After Lys deficiency, the proportion of SCs in resting state/gap one (G0/G1) is significantly increased (p < 0.05), and in the second gap/mitotic phase (G2/M) is significantly decreased (p < 0.05) compared with the control group. Compared with the Lys deficiency group, the proportion of SCs in G0/G1 is significantly reduced (p < 0.05), and in G2/M is significantly increased (p < 0.05) in the Lys addition group. Lys level has no significant effect on cell proportion in the S phase (p > 0.05) (Figure 4A–F).

Figure 4.

Figure 4

Lysine deficiency causes SCs cycle arrest. (A) CON; (B) LD; (C) LA; (D) G1 phase cell ratio (%); (E) G2 phase cell ratio (%); (F) S phase cell ratio (%). * p < 0.05, ** p < 0.01. The data shown represent mean ± SEM of three independent experiments (n = 3).

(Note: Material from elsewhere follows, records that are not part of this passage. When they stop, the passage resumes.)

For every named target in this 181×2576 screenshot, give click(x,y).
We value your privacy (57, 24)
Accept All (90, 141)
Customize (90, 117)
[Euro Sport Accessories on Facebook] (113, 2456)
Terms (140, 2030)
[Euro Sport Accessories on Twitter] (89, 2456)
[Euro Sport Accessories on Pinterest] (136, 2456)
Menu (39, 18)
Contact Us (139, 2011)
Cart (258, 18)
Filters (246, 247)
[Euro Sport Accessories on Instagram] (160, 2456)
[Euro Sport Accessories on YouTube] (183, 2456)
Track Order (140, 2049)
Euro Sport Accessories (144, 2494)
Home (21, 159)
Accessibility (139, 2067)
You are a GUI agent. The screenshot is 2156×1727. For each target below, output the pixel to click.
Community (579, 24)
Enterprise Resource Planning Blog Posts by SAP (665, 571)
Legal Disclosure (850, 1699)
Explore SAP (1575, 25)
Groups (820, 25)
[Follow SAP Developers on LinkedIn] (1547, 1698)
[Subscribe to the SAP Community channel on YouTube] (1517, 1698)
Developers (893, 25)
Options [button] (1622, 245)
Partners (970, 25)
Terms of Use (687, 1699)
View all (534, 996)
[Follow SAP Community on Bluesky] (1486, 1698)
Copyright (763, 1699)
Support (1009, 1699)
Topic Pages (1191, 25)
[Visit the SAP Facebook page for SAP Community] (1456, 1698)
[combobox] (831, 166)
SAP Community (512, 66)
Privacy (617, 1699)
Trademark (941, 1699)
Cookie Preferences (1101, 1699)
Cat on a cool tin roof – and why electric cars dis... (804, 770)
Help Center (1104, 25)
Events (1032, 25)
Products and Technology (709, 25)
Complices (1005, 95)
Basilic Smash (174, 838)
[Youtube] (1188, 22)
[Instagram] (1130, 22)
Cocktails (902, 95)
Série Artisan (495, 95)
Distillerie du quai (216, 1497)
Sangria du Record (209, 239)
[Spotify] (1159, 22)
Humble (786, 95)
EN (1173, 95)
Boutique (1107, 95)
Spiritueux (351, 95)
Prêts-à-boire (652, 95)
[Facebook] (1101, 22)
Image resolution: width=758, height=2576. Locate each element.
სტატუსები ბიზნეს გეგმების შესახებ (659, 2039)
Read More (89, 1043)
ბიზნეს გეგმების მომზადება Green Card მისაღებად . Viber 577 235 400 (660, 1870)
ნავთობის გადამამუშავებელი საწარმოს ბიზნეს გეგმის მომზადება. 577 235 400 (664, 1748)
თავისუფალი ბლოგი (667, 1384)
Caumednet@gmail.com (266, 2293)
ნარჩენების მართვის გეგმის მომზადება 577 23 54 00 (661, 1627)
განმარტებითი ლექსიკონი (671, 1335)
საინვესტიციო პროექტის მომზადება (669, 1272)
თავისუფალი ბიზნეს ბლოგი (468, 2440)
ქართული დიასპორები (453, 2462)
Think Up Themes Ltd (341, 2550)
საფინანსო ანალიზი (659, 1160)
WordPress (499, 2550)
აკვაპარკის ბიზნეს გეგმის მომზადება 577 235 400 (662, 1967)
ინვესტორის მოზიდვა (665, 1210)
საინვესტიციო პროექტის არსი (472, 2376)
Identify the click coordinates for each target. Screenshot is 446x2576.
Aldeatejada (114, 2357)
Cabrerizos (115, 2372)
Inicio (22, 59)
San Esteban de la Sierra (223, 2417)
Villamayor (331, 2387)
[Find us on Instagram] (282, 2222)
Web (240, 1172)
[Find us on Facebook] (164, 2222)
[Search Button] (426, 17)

After 120 h of Lys deficiency, cell apoptosis rate and apoptotic protein caspase-3 expression in the Lys deficiency group are significantly increased compared with the control group (p < 0.05). Compared with the Lys deficiency group, cell apoptosis rate and caspase-3 protein expression decreases in the Lys addition group (p < 0.05) (Figure 5A–E). The LC3-II/LC3-I protein ratio is significantly increased compared with the control group (p < 0.05). The LC3-II/LC3-I protein ratio in the Lys addition group is significantly lower than in the Lys deficiency group (p < 0.05) (Figure 5F).

Figure 5.

Figure 5

Lysine deficiency results in increased SCs apoptosis rate, apoptosis marker protein caspase-3 expression level and autophagy marker protein LC3-II/LC3-I ratio. (A) CON; (B) LD; (C) LA; (D) apoptosis rate (%); (E) representative images of caspase-3 protein expression levels with Western blotting; (F) representative images of LC3-II/LC3-I protein ratio with Western blotting. * p < 0.05, ** p < 0.01. The data shown represent mean ± SEM of three independent experiments (n = 3).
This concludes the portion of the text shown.